Render the lines from the start of the data through the line containing "This screenshot has", inclusive, as a Markdown table with the columns No. and Line, omitting any blank lines.

--- START Recorded information ---

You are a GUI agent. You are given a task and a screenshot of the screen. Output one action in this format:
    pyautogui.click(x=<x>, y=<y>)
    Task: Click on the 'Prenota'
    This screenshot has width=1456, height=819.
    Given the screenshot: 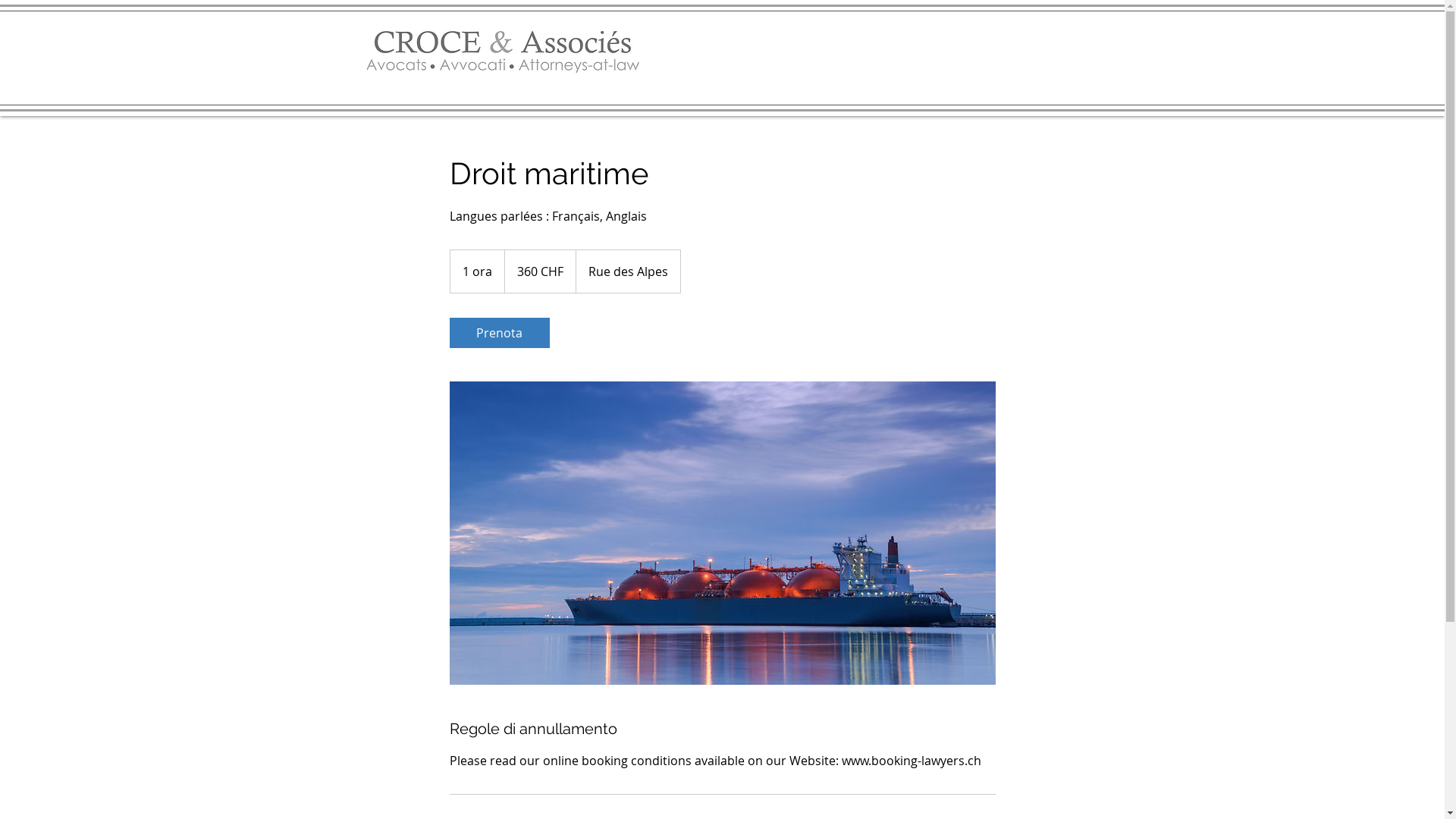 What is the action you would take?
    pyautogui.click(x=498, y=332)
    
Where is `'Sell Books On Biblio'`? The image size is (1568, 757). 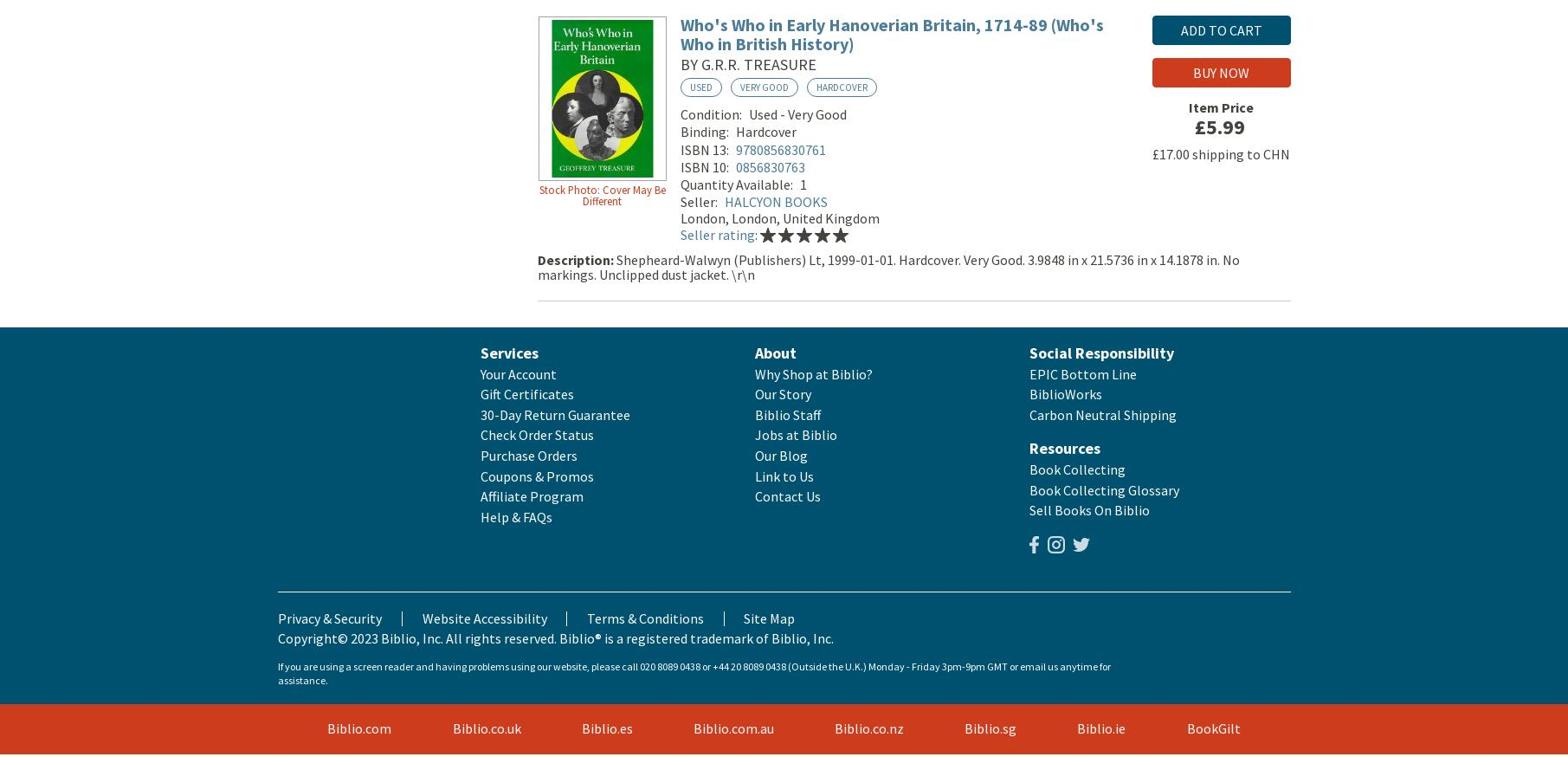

--- END Recorded information ---

Result below:
| No. | Line |
|---|---|
| 1 | You are a GUI agent. You are given a task and a screenshot of the screen. Output one action in this format: |
| 2 |     pyautogui.click(x=<x>, y=<y>) |
| 3 |     Task: Click on the 'Prenota' |
| 4 |     This screenshot has width=1456, height=819. |